Me encantaba mi trabajo en el laboratorio del sótano con esas personas que padecían afecciones oculares. El trabajo llevaba horas; había muchas mediciones y pruebas que hacer. Nos exigía pasar largos períodos juntos en la oscuridad, lo que era perfecto para conversar. Incluso los más reservados, desconfiados y tímidos se sinceraban conmigo en ese ambiente íntimo. Yo sólo era una técnica de laboratorio de veintitrés años, pero aprendí a escuchar como una psiquiatra mayor y más experimentada.
Todo lo que hacía reforzaba mis deseos de estudiar medicina. No veía el momento de aprobar el Matura, el difícil examen de admisión a la universidad; hice planes para asistir a clases vespertinas a fin de preparar las asignaturas que tenía pendientes, tales como literatura alemana, francesa e inglesa, geometría, trigonometría, y la más temida de todas, latín.
Pero llegó el verano y su cálida brisa me trajo noticias del Servicio de Voluntarios por la Paz. Un grupo de voluntarios estaba construyendo un camino de acceso a un hospital de Recco, en Italia. Necesitaban urgentemente una cocinera. Ni siquiera tuvieron que preguntarme si me interesaba, porque varios días después ya estaba trabajando con un pico durante el día y cantando alrededor de una hoguera por la noche en la Riviera italiana. Nada habría sido para mí más satisfactorio. Mi encantador profesor Amsler me había garantizado que podía volver a mi trabajo, y mis padres habían dado su aprobación. Ya se habían acostumbrado a mi modo de ser.
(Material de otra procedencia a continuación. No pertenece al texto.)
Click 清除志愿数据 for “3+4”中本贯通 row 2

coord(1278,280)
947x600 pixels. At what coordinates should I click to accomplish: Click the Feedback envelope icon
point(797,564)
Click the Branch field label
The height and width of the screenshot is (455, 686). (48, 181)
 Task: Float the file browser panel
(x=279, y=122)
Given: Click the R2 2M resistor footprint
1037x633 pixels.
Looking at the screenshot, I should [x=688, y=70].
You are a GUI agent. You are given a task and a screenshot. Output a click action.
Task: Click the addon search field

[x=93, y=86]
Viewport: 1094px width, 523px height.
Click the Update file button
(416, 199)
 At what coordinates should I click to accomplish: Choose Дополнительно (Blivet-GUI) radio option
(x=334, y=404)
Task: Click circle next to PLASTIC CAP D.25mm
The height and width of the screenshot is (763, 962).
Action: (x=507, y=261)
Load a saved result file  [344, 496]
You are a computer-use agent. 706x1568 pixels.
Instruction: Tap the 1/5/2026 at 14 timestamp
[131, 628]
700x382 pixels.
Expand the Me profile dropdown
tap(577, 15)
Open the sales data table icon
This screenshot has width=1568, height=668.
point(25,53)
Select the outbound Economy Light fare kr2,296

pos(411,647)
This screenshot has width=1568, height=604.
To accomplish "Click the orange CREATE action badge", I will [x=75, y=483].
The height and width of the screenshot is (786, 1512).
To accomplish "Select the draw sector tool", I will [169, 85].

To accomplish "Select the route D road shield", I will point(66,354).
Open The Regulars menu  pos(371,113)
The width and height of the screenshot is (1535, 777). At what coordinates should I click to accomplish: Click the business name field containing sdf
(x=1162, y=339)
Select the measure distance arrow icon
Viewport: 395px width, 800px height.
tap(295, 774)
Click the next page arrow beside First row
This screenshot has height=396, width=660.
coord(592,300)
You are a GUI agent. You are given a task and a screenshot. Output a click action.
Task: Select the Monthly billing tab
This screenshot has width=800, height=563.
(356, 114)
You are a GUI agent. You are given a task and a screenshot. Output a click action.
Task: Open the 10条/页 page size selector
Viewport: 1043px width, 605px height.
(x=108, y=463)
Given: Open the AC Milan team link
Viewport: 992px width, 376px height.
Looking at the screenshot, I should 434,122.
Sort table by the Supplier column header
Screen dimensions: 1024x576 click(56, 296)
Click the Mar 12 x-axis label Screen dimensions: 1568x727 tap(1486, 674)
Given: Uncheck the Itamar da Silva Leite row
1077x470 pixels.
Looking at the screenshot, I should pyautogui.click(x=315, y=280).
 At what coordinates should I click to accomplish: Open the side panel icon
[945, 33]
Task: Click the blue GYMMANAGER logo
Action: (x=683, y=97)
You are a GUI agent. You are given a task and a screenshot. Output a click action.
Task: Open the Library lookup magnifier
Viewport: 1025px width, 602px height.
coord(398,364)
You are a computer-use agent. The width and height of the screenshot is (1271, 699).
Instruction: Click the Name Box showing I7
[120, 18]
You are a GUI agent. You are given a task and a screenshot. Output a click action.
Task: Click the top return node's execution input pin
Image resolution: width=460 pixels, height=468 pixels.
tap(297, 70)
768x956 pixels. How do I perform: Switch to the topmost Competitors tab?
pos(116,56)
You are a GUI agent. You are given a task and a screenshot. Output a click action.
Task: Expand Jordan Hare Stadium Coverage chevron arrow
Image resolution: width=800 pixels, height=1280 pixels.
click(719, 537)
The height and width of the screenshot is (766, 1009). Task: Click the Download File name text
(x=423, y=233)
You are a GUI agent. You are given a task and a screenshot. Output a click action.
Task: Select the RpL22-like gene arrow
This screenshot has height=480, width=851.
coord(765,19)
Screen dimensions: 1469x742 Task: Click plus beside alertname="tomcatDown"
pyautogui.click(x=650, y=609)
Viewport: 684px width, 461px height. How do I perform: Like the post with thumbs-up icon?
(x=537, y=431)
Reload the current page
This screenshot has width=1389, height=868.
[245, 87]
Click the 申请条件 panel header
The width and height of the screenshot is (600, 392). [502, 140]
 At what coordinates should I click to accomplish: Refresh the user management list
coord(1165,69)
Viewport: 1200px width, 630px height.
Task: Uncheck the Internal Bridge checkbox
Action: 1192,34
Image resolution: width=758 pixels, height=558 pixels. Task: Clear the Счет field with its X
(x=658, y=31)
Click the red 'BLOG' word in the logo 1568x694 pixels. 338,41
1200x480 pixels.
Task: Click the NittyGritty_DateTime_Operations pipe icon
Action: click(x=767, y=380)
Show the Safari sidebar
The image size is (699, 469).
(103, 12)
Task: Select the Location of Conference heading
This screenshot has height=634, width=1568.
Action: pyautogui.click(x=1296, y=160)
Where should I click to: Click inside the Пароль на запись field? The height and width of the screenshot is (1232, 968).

Sólo se me impuso una condición. Cuando estaba a punto de marcharme, mi padre me prohibió viajar al otro lado del Telón de Acero. Lo consideraba peligroso y se imaginaba que yo podía desaparecer.
—Si cruzas el Telón de Acero dejarás de ser hija mía —me advirtió, con la intención de impedírmelo imponiéndome el peor de los castigos.
—Sí, señor —contesté.
Qué tontería, pensaba yo. ¿Para qué preocuparse tanto si yo iba a pasar el verano en Italia?
Pero había buenos motivos. Nos consagramos con tanto denuedo a construir aquel camino que estuvo terminado en un periquete, y a continuación en el Servicio de Voluntarios me eligieron a mí para la urgente tarea de reunir a dos niños con sus padres que estaban en Polonia. La madre era suiza y el padre polaco, y no podían salir del país. Mi trabajo anterior allí me convertía en la mejor candidata para la misión; conocía el idioma, sabía cómo arreglármelas allí y no tenía aspecto sospechoso. Yo acababa de recorrer a dedo todas las principales ciudades italianas para admirar sus increíbles obras de arte. Una aventura más antes de que acabara el verano me sentaría de maravilla; y la oportunidad de volver a ver Polonia. Era un regalo del cielo.